**WORK TO BE COMPLETED**:
Exact copy required. Repeat the records, but keep the pictures out.

* * *

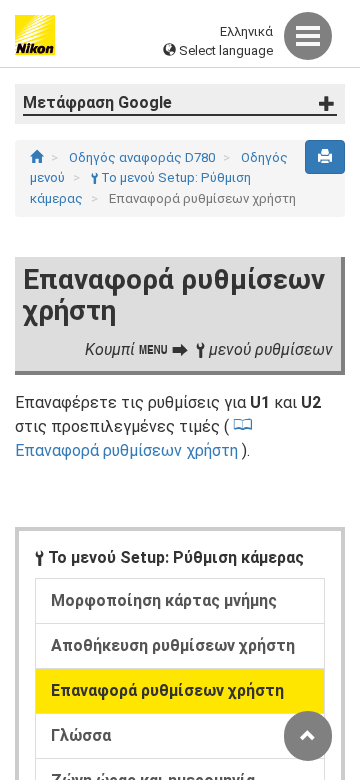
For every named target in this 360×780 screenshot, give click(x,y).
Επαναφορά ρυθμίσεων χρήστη (167, 690)
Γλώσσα (81, 735)
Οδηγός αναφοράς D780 (143, 157)
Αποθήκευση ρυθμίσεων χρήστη (173, 645)
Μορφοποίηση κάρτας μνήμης (164, 600)
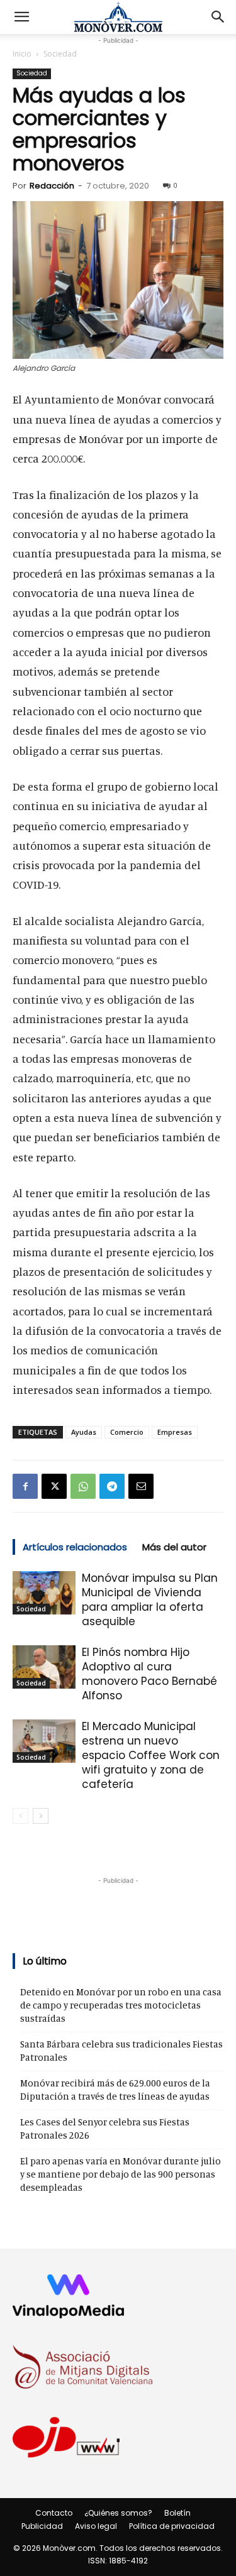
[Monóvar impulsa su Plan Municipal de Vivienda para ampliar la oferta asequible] (44, 1592)
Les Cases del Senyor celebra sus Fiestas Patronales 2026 (104, 2128)
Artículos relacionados (75, 1547)
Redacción (52, 186)
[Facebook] (25, 1486)
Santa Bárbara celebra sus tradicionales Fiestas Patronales (121, 2050)
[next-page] (40, 1816)
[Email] (141, 1486)
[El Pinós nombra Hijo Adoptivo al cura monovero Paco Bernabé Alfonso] (44, 1667)
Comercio (126, 1432)
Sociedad (60, 53)
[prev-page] (20, 1816)
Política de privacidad (172, 2526)
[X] (54, 1486)
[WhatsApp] (83, 1486)
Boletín (177, 2512)
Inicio (22, 53)
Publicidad (42, 2526)
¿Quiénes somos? (118, 2512)
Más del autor (174, 1547)
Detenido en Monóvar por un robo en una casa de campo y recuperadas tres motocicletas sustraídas (121, 2005)
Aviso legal (96, 2526)
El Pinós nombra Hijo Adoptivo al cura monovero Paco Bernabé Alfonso (149, 1674)
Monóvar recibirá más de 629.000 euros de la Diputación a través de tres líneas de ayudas (115, 2089)
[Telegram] (112, 1486)
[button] (21, 17)
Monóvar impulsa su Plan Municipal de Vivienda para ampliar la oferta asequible (150, 1599)
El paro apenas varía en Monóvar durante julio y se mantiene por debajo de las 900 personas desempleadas (120, 2174)
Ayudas (83, 1432)
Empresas (174, 1432)
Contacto (53, 2512)
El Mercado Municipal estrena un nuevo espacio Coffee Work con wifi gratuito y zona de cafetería (151, 1755)
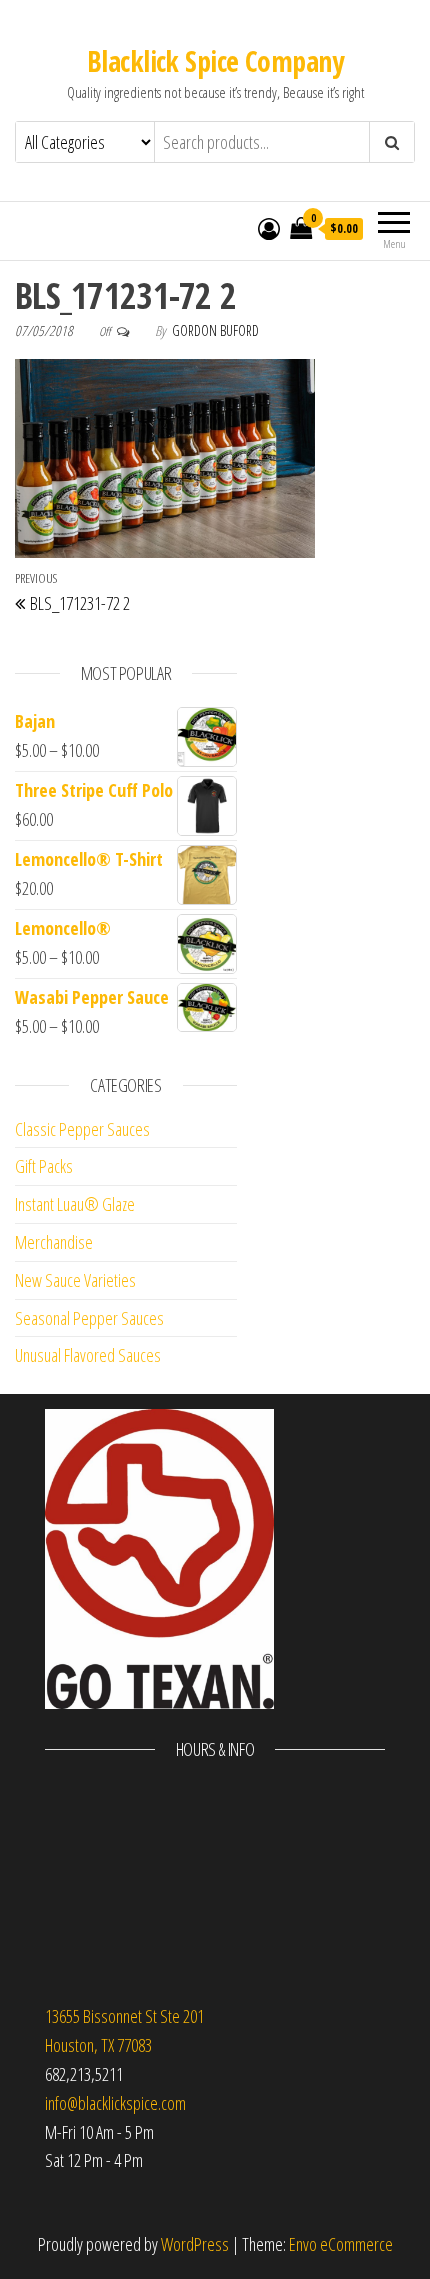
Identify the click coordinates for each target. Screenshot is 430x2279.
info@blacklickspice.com (115, 2103)
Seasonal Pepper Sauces (89, 1318)
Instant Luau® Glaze (75, 1204)
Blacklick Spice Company (215, 61)
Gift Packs (44, 1166)
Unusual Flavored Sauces (88, 1355)
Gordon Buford (215, 330)
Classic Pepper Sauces (82, 1129)
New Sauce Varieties (75, 1280)
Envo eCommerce (341, 2244)
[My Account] (269, 228)
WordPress (195, 2244)
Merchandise (54, 1242)
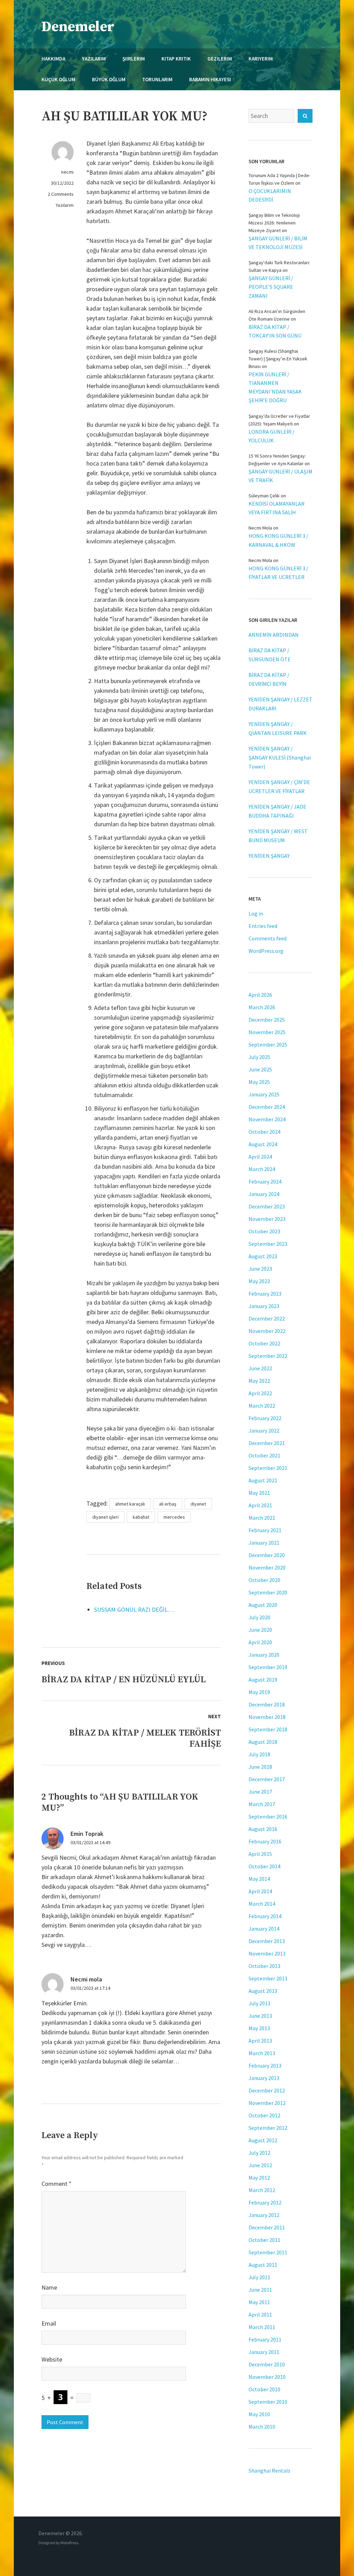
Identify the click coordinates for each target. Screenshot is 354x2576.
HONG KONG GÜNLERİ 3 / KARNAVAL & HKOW (278, 540)
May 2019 (259, 1692)
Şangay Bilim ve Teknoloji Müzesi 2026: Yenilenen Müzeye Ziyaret (274, 222)
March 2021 (262, 1517)
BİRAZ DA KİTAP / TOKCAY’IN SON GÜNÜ (275, 331)
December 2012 (267, 2090)
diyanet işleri (105, 1517)
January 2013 (264, 2077)
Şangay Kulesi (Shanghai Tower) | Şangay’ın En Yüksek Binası (278, 358)
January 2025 (264, 1094)
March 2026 (262, 1007)
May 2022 (259, 1380)
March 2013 (262, 2053)
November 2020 (267, 1567)
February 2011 (265, 2339)
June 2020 (260, 1629)
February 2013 (265, 2065)
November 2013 (267, 1953)
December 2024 (267, 1106)
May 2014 (259, 1878)
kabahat (141, 1517)
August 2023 (263, 1256)
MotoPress (69, 2542)
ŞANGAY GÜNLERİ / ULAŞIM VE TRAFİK (281, 476)
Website (51, 2359)
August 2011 (263, 2264)
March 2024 (262, 1169)
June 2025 (260, 1069)
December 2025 (267, 1019)
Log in (256, 913)
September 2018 (268, 1729)
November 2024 (267, 1119)
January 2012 (264, 2214)
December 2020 (267, 1555)
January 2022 (264, 1430)
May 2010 (259, 2414)
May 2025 (259, 1081)
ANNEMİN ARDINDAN (274, 634)
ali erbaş (167, 1504)
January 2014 (264, 1928)
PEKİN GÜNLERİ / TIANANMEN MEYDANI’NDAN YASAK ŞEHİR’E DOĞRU (275, 387)
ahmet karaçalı (130, 1504)
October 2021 (264, 1455)
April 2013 (260, 2040)
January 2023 (264, 1306)
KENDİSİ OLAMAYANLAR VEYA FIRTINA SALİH (277, 508)
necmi (67, 172)
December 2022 (267, 1318)
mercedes (174, 1517)
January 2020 (264, 1654)
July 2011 (259, 2277)
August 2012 (263, 2140)
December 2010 (267, 2364)
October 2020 (264, 1579)
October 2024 (264, 1131)
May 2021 (259, 1492)
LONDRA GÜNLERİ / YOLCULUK (272, 436)
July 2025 (259, 1057)
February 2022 (265, 1418)
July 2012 (259, 2152)
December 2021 (267, 1442)
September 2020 (268, 1592)
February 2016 (265, 1841)
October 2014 (264, 1866)
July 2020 (259, 1617)
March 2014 (262, 1903)
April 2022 (260, 1393)
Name (49, 2287)
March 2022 (262, 1405)
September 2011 (268, 2252)
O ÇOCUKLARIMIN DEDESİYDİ (270, 195)
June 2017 (260, 1791)
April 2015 (260, 1853)
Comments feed (268, 938)
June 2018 (260, 1766)
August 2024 (263, 1144)
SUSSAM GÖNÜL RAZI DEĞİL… (134, 1609)
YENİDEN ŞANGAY (269, 855)
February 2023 (265, 1293)
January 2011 (264, 2351)
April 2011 (260, 2314)
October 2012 (264, 2115)
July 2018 (259, 1754)
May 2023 (259, 1281)
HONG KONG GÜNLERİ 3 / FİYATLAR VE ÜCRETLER (278, 572)
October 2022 (264, 1343)
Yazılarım (65, 205)
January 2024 (264, 1193)
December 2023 (267, 1206)
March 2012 (262, 2190)
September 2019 (268, 1667)
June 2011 (260, 2289)
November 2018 (267, 1716)
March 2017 (262, 1804)
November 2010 (267, 2376)
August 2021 (263, 1480)
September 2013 (268, 1978)
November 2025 (267, 1032)
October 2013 (264, 1965)
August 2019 (263, 1679)
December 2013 (267, 1941)
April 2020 (260, 1642)
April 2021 (260, 1505)
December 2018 (267, 1704)
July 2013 (259, 2003)
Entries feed (263, 925)
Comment (56, 2184)
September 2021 (268, 1467)
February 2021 (265, 1530)
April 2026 (260, 994)
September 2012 (268, 2127)
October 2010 (264, 2389)
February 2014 (265, 1916)
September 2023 (268, 1243)
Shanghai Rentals (269, 2470)
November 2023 (267, 1218)
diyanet (198, 1504)
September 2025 (268, 1044)
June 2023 (260, 1268)
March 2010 (262, 2426)
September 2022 (268, 1355)
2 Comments (61, 194)
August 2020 (263, 1604)
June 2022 (260, 1368)
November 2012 (267, 2102)
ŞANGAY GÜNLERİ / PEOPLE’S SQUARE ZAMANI (271, 287)
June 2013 (260, 2015)
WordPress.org (266, 950)
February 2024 (265, 1181)
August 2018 (263, 1741)
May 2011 (259, 2302)
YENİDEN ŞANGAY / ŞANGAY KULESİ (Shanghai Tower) (280, 757)
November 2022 (267, 1330)
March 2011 (262, 2327)
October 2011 (264, 2239)
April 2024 (260, 1156)
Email (48, 2323)
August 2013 (263, 1990)
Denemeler (77, 27)
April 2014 (260, 1891)
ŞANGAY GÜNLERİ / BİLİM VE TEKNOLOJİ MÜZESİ (278, 242)
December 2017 (267, 1779)
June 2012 (260, 2165)
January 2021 (264, 1542)
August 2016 (263, 1828)
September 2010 (268, 2401)
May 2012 (259, 2177)
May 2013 (259, 2028)
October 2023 (264, 1231)
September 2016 (268, 1816)
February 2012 (265, 2202)
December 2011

* * *

**YOUR RESPONSE**:
For every named target in this 360×780 screenshot, give click(x,y).
Επαναφορά ρυθμίσεων χρήστη (167, 690)
Γλώσσα (81, 735)
Οδηγός αναφοράς D780 (143, 157)
Αποθήκευση ρυθμίσεων χρήστη (173, 645)
Μορφοποίηση κάρτας μνήμης (164, 600)
[Monóvar impulsa su Plan Municipal de Vivienda para ampliar la oferta asequible] (44, 1592)
Les Cases del Senyor celebra sus Fiestas Patronales 2026 (104, 2128)
Artículos relacionados (75, 1547)
Redacción (52, 186)
[Facebook] (25, 1486)
Santa Bárbara celebra sus tradicionales Fiestas Patronales (121, 2050)
[next-page] (40, 1816)
[Email] (141, 1486)
[El Pinós nombra Hijo Adoptivo al cura monovero Paco Bernabé Alfonso] (44, 1667)
Comercio (126, 1432)
Sociedad (60, 53)
[prev-page] (20, 1816)
Política de privacidad (172, 2526)
[X] (54, 1486)
[WhatsApp] (83, 1486)
Boletín (177, 2512)
Inicio (22, 53)
Publicidad (42, 2526)
¿Quiénes somos? (118, 2512)
Más del autor (174, 1547)
Detenido en Monóvar por un robo en una casa de campo y recuperadas tres motocicletas sustraídas (121, 2005)
Aviso legal (96, 2526)
El Pinós nombra Hijo Adoptivo al cura monovero Paco Bernabé Alfonso (149, 1674)
Monóvar recibirá más de 629.000 euros de la Diputación a través de tres líneas de ayudas (115, 2089)
[Telegram] (112, 1486)
[button] (21, 17)
Monóvar impulsa su Plan Municipal de Vivienda para ampliar la oferta asequible (150, 1599)
El paro apenas varía en Monóvar durante julio y se mantiene por debajo de las 900 personas desempleadas (120, 2174)
Ayudas (83, 1432)
Empresas (174, 1432)
Contacto (53, 2512)
El Mercado Municipal estrena un nuevo espacio Coffee Work con wifi gratuito y zona de cafetería (151, 1755)
Identify the click coordinates for each target. Screenshot is 430x2279.
info@blacklickspice.com (115, 2103)
Seasonal Pepper Sauces (89, 1318)
Instant Luau® Glaze (75, 1204)
Blacklick Spice Company (215, 61)
Gift Packs (44, 1166)
Unusual Flavored Sauces (88, 1355)
Gordon Buford (215, 330)
Classic Pepper Sauces (82, 1129)
New Sauce Varieties (75, 1280)
Envo eCommerce (341, 2244)
[My Account] (269, 228)
WordPress (195, 2244)
Merchandise (54, 1242)
Identify the click coordinates for each target. Screenshot is 354x2576.
HONG KONG GÜNLERİ 3 / KARNAVAL & HKOW (278, 540)
May 2019 (259, 1692)
Şangay Bilim ve Teknoloji Müzesi 2026: Yenilenen Müzeye Ziyaret (274, 222)
March 2021 (262, 1517)
BİRAZ DA KİTAP / TOKCAY’IN SON GÜNÜ (275, 331)
December 2012 (267, 2090)
diyanet işleri (105, 1517)
January 2013 (264, 2077)
Şangay Kulesi (Shanghai Tower) | Şangay’ın En Yüksek Binası (278, 358)
January 2025 (264, 1094)
March 2026 (262, 1007)
May 2022 (259, 1380)
March 2013 (262, 2053)
November 2020 (267, 1567)
February 2011 (265, 2339)
June 2020 (260, 1629)
February 2013 (265, 2065)
November 2013 (267, 1953)
December 2024 (267, 1106)
May 2014 (259, 1878)
kabahat (141, 1517)
August 2023 (263, 1256)
MotoPress (69, 2542)
ŞANGAY GÜNLERİ / ULAŞIM VE TRAFİK (281, 476)
Website (51, 2359)
August 2011 (263, 2264)
March 2024 (262, 1169)
June 2025 (260, 1069)
December 2025 (267, 1019)
Log in (256, 913)
September 2018 (268, 1729)
November 2024 (267, 1119)
January 2012 (264, 2214)
December 2020 (267, 1555)
January 2022 (264, 1430)
May 2010 (259, 2414)
May 2025 (259, 1081)
ANNEMİN ARDINDAN (274, 634)
ali erbaş (167, 1504)
January 2014 (264, 1928)
PEKİN GÜNLERİ / TIANANMEN MEYDANI’NDAN YASAK ŞEHİR’E DOĞRU (275, 387)
ahmet karaçalı (130, 1504)
October 2021 (264, 1455)
April 2013 (260, 2040)
January 2023 (264, 1306)
KENDİSİ OLAMAYANLAR VEYA FIRTINA SALİH (277, 508)
necmi (67, 172)
December 2022 (267, 1318)
mercedes (174, 1517)
January 2020 (264, 1654)
July 2011 (259, 2277)
August 2012 (263, 2140)
December 2010 (267, 2364)
October 2020 (264, 1579)
October 2024 (264, 1131)
May 2021 (259, 1492)
LONDRA GÜNLERİ / YOLCULUK (272, 436)
July 2025 (259, 1057)
February 2022 (265, 1418)
July 2012 (259, 2152)
December 2021 (267, 1442)
September 2020 (268, 1592)
February 2016 (265, 1841)
October 2014 (264, 1866)
July 2020 (259, 1617)
March 2014 (262, 1903)
April 2022 (260, 1393)
Name (49, 2287)
March 2022 (262, 1405)
September 2011 (268, 2252)
O ÇOCUKLARIMIN DEDESİYDİ (270, 195)
June 2017 (260, 1791)
April 2015 (260, 1853)
Comments feed (268, 938)
June 2018 (260, 1766)
August 2024 (263, 1144)
SUSSAM GÖNÜL RAZI DEĞİL… (134, 1609)
YENİDEN ŞANGAY (269, 855)
February 2023 (265, 1293)
January 2011 (264, 2351)
April 2011 (260, 2314)
October 2012 (264, 2115)
July 2018 (259, 1754)
May 2023 (259, 1281)
HONG KONG GÜNLERİ 3 / FİYATLAR VE ÜCRETLER (278, 572)
October 2022 (264, 1343)
Yazılarım (65, 205)
January 2024 (264, 1193)
December 2023 (267, 1206)
March 2012 (262, 2190)
September 2019 (268, 1667)
June 2011 (260, 2289)
November 2018 (267, 1716)
March 2017 (262, 1804)
November 2010 (267, 2376)
August 2021 (263, 1480)
September 2013 (268, 1978)
November 2025 (267, 1032)
October 2013 (264, 1965)
August 2019 (263, 1679)
December 2013 (267, 1941)
April 2020 (260, 1642)
April 2021 (260, 1505)
December 2018 (267, 1704)
July 2013 (259, 2003)
Entries feed (263, 925)
Comment (56, 2184)
September 2021 (268, 1467)
February 2021 (265, 1530)
April 2026 (260, 994)
September 2012 (268, 2127)
October 2010 (264, 2389)
February 2014 (265, 1916)
September 2023 (268, 1243)
Shanghai Rentals (269, 2470)
November 2023 (267, 1218)
diyanet (198, 1504)
September 2025 (268, 1044)
June 2023 (260, 1268)
March 2010 (262, 2426)
September 2022 (268, 1355)
2 Comments (61, 194)
August 2020 (263, 1604)
June 2022 (260, 1368)
November 2012 (267, 2102)
ŞANGAY GÜNLERİ / PEOPLE’S SQUARE ZAMANI (271, 287)
June 2013 (260, 2015)
WordPress.org (266, 950)
February 2024 (265, 1181)
August 2018 (263, 1741)
May 2011 (259, 2302)
YENİDEN ŞANGAY / ŞANGAY KULESİ (Shanghai Tower) (280, 757)
November 2022 (267, 1330)
March 2011 (262, 2327)
October 2011 (264, 2239)
April 2024 (260, 1156)
Email (48, 2323)
August 2013 (263, 1990)
Denemeler (77, 27)
April 2014 (260, 1891)
ŞANGAY GÜNLERİ / BİLİM VE TEKNOLOJİ MÜZESİ (278, 242)
December 2017 (267, 1779)
June 2012 (260, 2165)
January 2021 (264, 1542)
August 2016 (263, 1828)
September 2010 (268, 2401)
May 2012 (259, 2177)
May 2013 (259, 2028)
October 2023 (264, 1231)
September 2016 (268, 1816)
February 2012 (265, 2202)
December 2011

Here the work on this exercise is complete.